▸ WORK ITEM:
Establish how many lines of the material below contain the string "legend". Return that number by itself.
━━ PROVIDED RECORDS
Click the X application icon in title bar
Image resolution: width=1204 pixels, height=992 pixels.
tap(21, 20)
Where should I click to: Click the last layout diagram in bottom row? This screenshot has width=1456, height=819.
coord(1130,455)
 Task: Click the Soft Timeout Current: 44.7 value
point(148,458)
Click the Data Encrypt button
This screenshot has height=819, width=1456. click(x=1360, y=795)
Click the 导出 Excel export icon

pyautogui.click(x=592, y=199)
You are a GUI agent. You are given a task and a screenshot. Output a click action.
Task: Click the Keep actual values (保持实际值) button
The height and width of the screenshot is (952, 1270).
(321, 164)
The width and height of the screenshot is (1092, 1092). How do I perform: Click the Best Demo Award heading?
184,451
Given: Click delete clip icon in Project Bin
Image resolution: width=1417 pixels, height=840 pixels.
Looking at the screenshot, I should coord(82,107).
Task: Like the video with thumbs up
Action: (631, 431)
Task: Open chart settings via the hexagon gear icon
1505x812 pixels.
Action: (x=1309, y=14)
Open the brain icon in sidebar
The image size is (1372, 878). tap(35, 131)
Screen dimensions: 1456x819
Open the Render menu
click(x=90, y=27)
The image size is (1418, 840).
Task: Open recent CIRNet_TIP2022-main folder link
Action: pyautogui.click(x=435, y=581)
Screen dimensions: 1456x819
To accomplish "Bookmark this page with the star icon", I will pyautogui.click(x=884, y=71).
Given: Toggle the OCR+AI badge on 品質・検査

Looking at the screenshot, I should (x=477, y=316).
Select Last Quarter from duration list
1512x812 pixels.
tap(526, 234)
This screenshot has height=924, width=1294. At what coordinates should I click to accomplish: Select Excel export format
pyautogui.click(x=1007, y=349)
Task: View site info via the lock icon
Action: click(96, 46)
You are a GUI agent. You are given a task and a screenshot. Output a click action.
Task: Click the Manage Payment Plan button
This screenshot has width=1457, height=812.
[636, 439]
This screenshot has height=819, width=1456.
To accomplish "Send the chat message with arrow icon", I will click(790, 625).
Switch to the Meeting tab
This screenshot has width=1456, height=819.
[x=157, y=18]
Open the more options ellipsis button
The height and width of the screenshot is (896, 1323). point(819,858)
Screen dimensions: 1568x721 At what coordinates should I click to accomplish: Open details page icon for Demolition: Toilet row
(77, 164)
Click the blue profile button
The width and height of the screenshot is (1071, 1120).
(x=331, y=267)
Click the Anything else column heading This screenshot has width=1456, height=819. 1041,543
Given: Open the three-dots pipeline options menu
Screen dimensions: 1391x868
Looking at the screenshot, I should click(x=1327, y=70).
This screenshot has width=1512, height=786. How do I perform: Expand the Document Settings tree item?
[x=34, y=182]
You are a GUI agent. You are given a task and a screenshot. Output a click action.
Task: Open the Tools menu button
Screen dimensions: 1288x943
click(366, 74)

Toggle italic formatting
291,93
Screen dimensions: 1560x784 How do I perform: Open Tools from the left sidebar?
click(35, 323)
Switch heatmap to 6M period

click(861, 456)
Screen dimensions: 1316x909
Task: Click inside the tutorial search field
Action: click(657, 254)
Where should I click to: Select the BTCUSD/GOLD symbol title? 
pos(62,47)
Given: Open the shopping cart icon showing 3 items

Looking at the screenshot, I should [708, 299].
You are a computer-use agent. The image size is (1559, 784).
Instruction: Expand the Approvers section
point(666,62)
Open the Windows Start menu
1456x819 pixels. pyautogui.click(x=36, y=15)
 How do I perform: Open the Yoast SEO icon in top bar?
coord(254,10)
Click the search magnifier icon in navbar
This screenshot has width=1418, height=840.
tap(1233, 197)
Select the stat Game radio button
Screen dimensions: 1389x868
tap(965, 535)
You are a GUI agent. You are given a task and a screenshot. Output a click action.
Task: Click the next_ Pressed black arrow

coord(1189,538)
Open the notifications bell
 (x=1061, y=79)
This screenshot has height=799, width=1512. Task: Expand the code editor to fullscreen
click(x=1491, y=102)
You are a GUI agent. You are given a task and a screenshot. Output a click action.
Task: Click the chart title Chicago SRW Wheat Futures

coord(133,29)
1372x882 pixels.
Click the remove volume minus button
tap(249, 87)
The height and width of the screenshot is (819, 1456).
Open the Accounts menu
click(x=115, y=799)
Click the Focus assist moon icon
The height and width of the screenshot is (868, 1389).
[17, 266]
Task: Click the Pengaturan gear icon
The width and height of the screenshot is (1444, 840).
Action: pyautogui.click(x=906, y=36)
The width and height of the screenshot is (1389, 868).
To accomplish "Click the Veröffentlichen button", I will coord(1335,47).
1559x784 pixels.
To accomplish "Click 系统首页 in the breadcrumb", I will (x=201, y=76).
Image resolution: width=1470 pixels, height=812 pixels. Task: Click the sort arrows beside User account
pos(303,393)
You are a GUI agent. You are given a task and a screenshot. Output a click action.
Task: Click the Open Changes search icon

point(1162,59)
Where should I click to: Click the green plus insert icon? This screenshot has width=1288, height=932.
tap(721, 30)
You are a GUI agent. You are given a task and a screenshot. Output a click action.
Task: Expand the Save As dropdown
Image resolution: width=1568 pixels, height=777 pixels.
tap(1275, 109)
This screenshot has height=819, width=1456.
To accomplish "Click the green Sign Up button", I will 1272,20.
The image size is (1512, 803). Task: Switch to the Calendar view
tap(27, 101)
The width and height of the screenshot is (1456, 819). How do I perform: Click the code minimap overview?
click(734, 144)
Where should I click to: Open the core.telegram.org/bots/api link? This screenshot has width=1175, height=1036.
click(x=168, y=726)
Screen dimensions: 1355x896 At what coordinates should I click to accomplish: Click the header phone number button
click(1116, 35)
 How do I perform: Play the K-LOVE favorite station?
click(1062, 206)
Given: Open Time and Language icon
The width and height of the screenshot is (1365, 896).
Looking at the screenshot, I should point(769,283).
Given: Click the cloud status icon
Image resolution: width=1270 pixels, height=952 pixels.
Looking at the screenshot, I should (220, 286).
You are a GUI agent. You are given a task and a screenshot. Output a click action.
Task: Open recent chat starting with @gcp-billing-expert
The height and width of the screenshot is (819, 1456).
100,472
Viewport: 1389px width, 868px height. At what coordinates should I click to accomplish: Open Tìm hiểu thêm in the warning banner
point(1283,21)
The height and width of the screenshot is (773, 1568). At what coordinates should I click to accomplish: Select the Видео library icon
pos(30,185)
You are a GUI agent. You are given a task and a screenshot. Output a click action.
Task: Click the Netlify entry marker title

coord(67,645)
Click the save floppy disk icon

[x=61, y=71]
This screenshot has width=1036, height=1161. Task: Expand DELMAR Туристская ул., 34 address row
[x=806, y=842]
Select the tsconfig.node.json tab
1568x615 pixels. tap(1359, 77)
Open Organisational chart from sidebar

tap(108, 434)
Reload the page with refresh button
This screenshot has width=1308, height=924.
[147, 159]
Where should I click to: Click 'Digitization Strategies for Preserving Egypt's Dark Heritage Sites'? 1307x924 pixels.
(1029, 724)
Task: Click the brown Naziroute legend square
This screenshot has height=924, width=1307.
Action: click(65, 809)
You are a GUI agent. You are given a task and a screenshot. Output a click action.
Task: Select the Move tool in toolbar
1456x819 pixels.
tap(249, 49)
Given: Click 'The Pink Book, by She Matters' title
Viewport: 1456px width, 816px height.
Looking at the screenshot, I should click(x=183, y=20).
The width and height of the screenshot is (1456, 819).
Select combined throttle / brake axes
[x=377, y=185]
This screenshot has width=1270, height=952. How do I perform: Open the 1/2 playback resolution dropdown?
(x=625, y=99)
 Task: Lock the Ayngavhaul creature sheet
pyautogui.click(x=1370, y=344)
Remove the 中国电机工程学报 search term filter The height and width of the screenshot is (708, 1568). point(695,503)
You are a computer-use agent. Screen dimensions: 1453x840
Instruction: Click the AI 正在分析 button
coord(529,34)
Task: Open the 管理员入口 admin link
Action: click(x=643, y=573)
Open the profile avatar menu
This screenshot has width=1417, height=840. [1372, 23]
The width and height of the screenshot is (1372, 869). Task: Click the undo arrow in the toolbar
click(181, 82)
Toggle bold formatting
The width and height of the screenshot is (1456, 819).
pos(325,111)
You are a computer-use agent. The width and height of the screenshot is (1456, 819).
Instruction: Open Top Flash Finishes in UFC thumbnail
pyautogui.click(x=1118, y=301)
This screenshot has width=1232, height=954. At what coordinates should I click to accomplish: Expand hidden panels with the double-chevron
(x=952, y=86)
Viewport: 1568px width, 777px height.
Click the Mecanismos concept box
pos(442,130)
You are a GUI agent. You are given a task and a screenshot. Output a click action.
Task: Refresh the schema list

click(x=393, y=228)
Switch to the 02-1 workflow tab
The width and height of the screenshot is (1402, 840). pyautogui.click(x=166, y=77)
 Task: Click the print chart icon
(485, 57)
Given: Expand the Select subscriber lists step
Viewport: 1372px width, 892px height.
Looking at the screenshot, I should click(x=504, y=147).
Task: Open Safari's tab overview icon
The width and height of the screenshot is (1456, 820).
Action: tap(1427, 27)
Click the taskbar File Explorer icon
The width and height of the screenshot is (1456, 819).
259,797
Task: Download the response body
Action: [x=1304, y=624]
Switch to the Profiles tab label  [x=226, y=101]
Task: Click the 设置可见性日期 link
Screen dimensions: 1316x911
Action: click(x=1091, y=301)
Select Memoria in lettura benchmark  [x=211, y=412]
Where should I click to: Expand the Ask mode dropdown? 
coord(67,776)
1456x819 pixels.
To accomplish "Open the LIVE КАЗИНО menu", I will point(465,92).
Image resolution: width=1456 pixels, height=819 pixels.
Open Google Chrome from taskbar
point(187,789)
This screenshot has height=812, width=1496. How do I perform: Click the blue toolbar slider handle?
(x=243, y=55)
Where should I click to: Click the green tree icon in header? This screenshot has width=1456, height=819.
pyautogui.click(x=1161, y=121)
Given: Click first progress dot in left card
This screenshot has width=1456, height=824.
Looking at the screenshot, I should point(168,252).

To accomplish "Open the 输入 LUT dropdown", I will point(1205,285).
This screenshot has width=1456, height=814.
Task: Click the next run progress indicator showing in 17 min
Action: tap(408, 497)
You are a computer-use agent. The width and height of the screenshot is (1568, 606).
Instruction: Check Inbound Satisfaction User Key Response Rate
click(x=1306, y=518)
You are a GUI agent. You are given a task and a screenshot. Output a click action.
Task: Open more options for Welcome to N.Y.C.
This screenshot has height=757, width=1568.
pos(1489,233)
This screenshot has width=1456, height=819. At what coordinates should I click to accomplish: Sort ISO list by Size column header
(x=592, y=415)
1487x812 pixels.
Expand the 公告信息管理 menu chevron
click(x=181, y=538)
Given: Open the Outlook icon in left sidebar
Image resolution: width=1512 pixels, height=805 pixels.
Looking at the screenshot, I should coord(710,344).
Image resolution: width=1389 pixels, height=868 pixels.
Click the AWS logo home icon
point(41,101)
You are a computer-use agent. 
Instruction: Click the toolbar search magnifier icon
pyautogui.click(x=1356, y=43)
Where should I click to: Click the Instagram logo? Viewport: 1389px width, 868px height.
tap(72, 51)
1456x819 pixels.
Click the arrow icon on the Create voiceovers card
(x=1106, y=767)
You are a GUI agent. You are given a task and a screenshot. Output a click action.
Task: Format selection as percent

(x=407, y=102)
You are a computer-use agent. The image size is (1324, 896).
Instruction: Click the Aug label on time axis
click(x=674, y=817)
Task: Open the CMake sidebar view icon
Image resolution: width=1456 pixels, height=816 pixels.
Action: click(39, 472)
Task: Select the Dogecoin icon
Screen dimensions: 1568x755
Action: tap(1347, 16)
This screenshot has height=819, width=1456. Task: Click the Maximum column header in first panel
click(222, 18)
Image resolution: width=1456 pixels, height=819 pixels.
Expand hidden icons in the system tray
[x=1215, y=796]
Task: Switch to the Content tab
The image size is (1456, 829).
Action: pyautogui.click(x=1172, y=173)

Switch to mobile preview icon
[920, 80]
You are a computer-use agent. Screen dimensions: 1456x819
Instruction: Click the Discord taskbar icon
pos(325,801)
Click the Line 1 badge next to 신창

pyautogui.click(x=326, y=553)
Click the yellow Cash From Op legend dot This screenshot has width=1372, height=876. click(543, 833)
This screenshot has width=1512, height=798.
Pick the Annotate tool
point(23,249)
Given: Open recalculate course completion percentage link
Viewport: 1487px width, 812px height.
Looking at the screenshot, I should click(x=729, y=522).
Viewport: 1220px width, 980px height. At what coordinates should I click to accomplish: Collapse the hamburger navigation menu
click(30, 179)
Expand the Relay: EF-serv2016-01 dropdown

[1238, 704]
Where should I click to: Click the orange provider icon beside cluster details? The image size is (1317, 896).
━━━━
▸ ANSWER BELOW:
2